Amara didn’t go home after that.
She stayed away from everyone for hours, walking through parts of the city she barely noticed, replaying one sentence in her head.
Engagement announcement in three days.
It wasn’t a request.
It wasn’t even a negotiation.
It was already decided somewhere she wasn’t included in.
That part bothered her most.
By the time she returned, it was already evening.
And waiting for her at the house was exactly what she didn’t want.
Her father.
He was sitting in the living room, hands clasped together tightly.
Like he had been preparing for a storm.
“You saw him,” he said immediately.
Amara didn’t answer right away. She dropped her bag on a chair.
“Yes.”
Silence.
Then her father spoke again, slower this time.
“It’s happening then.”
Amara looked at him sharply. “You knew about the announcement too?”
That silence again.
Too long.
Too guilty.
Her expression hardened instantly.
“You knew,” she repeated.
“I didn’t know the timing,” he said quickly. “But I knew it would reach this stage.”

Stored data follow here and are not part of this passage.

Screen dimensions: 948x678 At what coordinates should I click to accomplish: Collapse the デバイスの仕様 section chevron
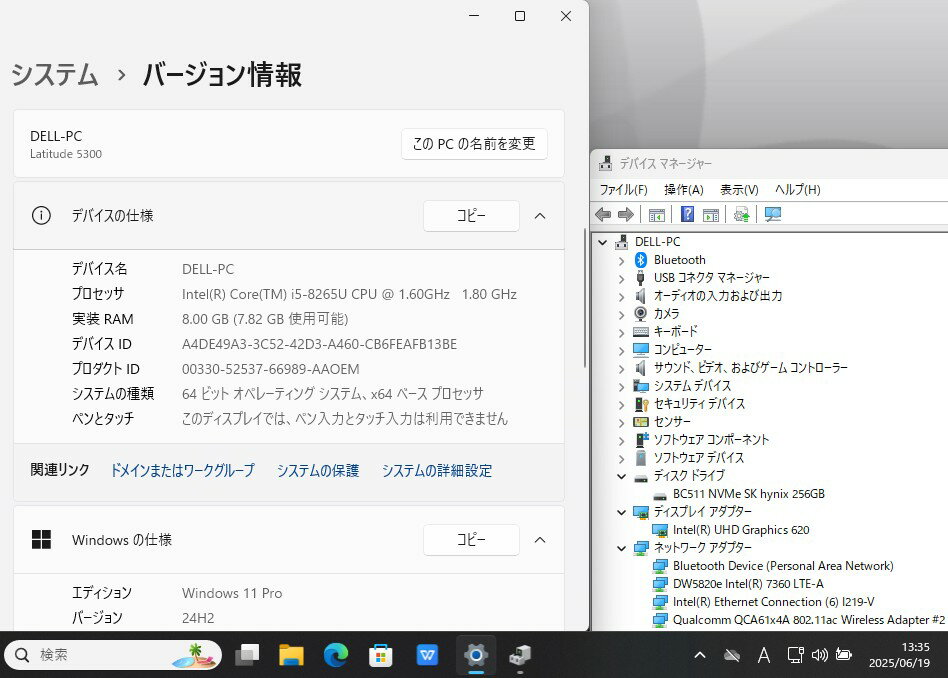click(540, 216)
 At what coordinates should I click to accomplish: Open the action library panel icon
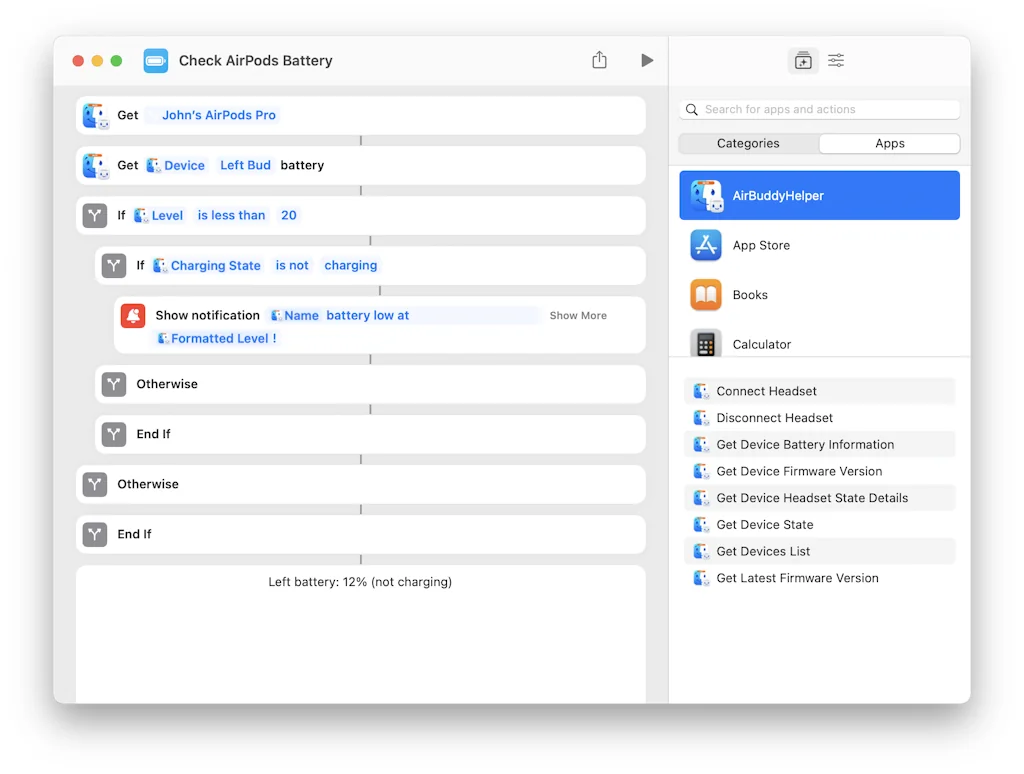pos(803,61)
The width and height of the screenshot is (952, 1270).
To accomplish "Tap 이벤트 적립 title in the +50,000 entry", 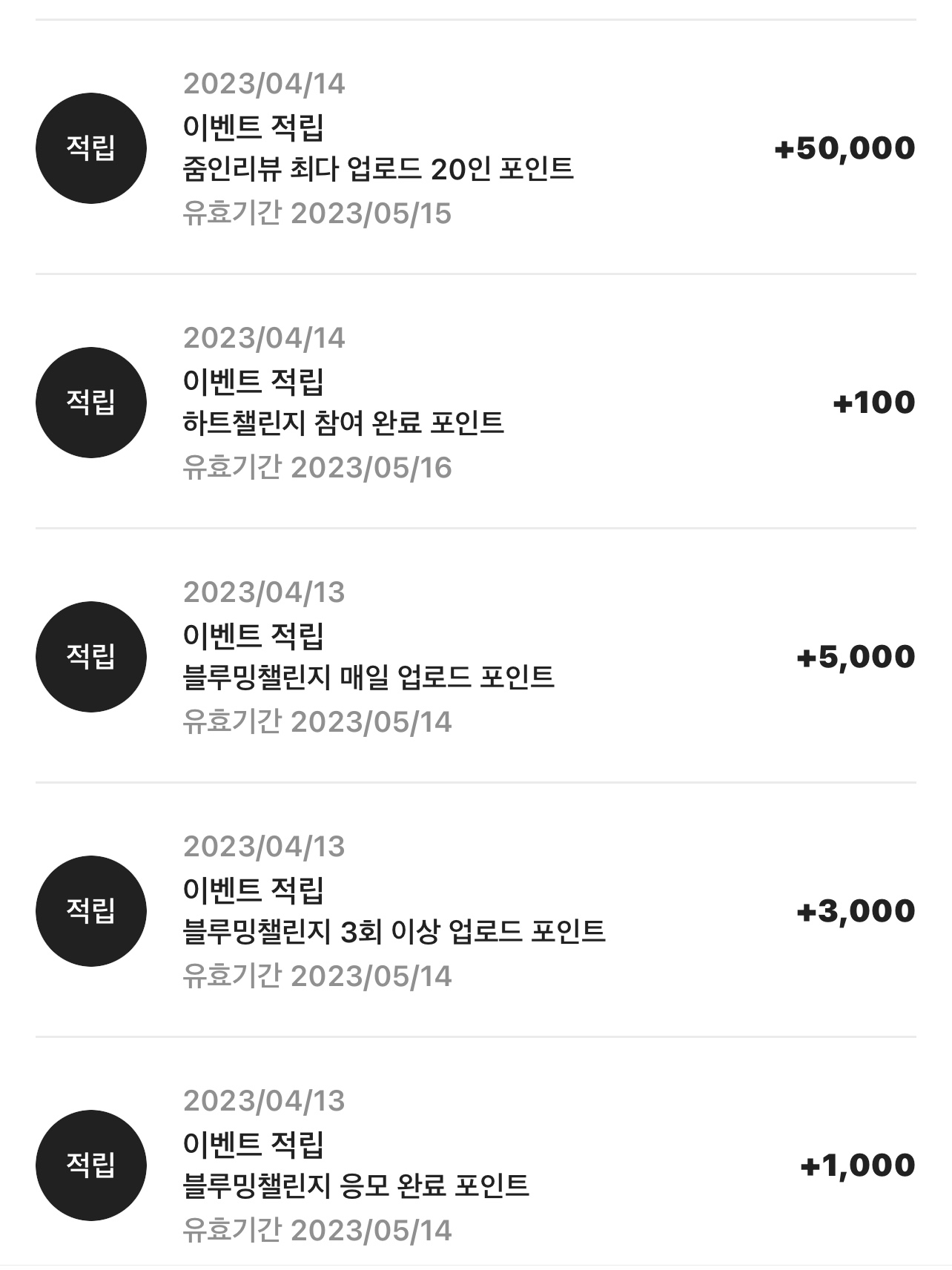I will pos(254,128).
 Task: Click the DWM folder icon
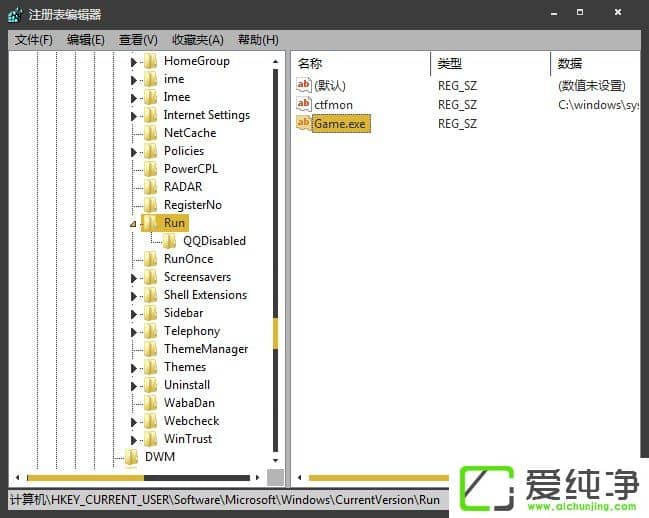click(x=130, y=457)
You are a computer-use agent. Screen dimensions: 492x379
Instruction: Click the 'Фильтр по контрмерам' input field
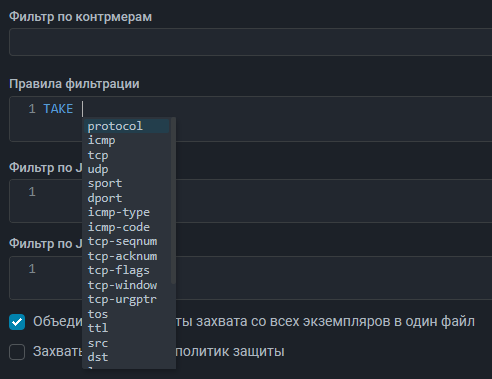tap(250, 42)
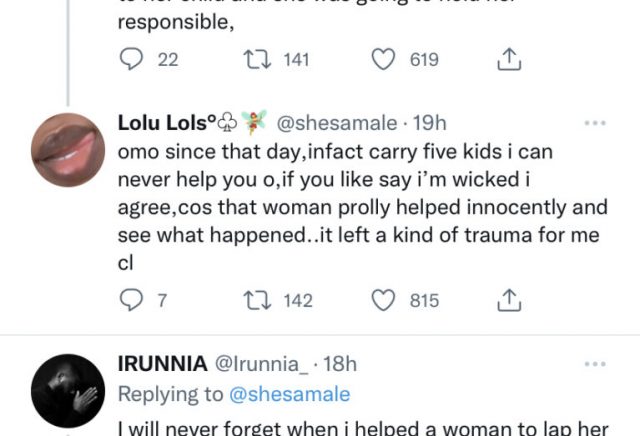Open the 19h timestamp on Lolu Lols' tweet
This screenshot has height=436, width=640.
(430, 124)
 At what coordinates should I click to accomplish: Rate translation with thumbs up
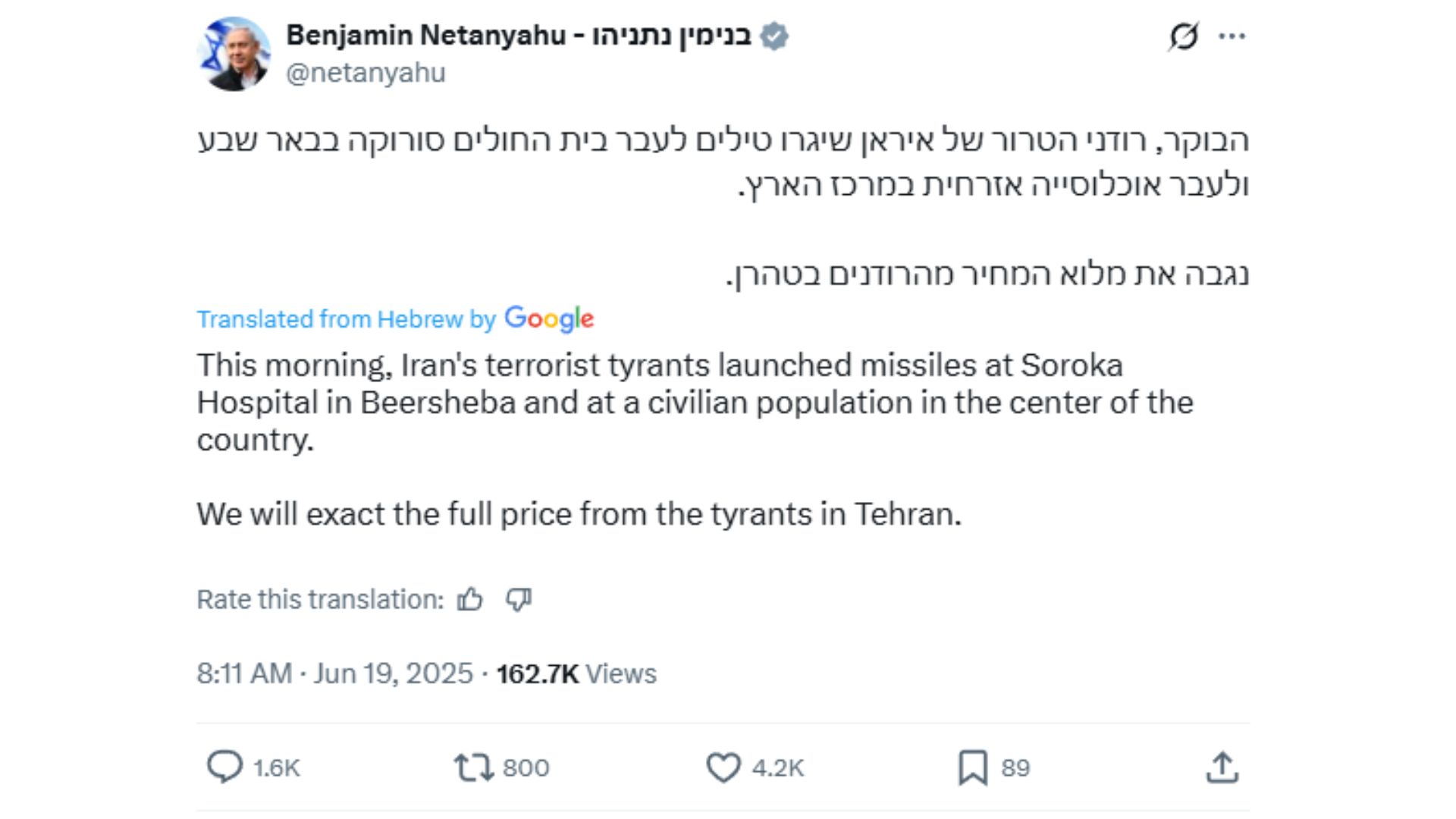coord(470,600)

Amara laughed once—cold and short.
“So you’re just watching my life get scheduled now?”
Her father stood slightly. “It’s not like that.”
“Then what is it like?”
He hesitated.
That hesitation was becoming a language she hated.
“It’s protection,” he said again.
Amara stepped closer.
“Stop saying that word like it fixes everything.”
Her voice dropped slightly.
“Protection from what, exactly?”
Her father didn’t answer immediately.
And in that delay, something in her expression shifted.
“From who?” she pressed.
Still nothing.
That silence answered too loudly.
Amara straightened slowly.
“…You’re not telling me everything,” she said quietly.
Her father finally looked at her properly.
“I can’t,” he admitted.
That honesty landed heavier than denial.
Amara exhaled slowly.
“Then don’t expect me to trust any of this,” she said.
And she walked away before he could respond.
BLACKWOOD ESTATE — NIGHT
The gates opened without delay again.
At this point, Amara stopped questioning it.
She walked in with tension already built in her shoulders.
This time, she didn’t go upstairs immediately.
She stopped in the main hall.
Because something felt different.
There were people inside.
Not servants.
Not guards.
Men in formal wear. Quiet movement. Controlled presence.
Preparation.
Her stomach tightened slightly.
“This is really happening,” she muttered.
A voice came from behind her.
“You’re late.”
Damian.
She turned slowly.
He stood at the base of the stairs, dressed differently than usual.
Not casual.
Not working.
Formal.
That alone confirmed it.
Her eyes narrowed. “So you’re already preparing to parade me around?”
A faint pause.
“You’re not being paraded,” he said.
“Then what am I doing?”
He walked closer.
Not rushing.
Never rushing.
“Establishing position,” he replied.
Amara scoffed softly.
“Of course you have a fancy name for it.”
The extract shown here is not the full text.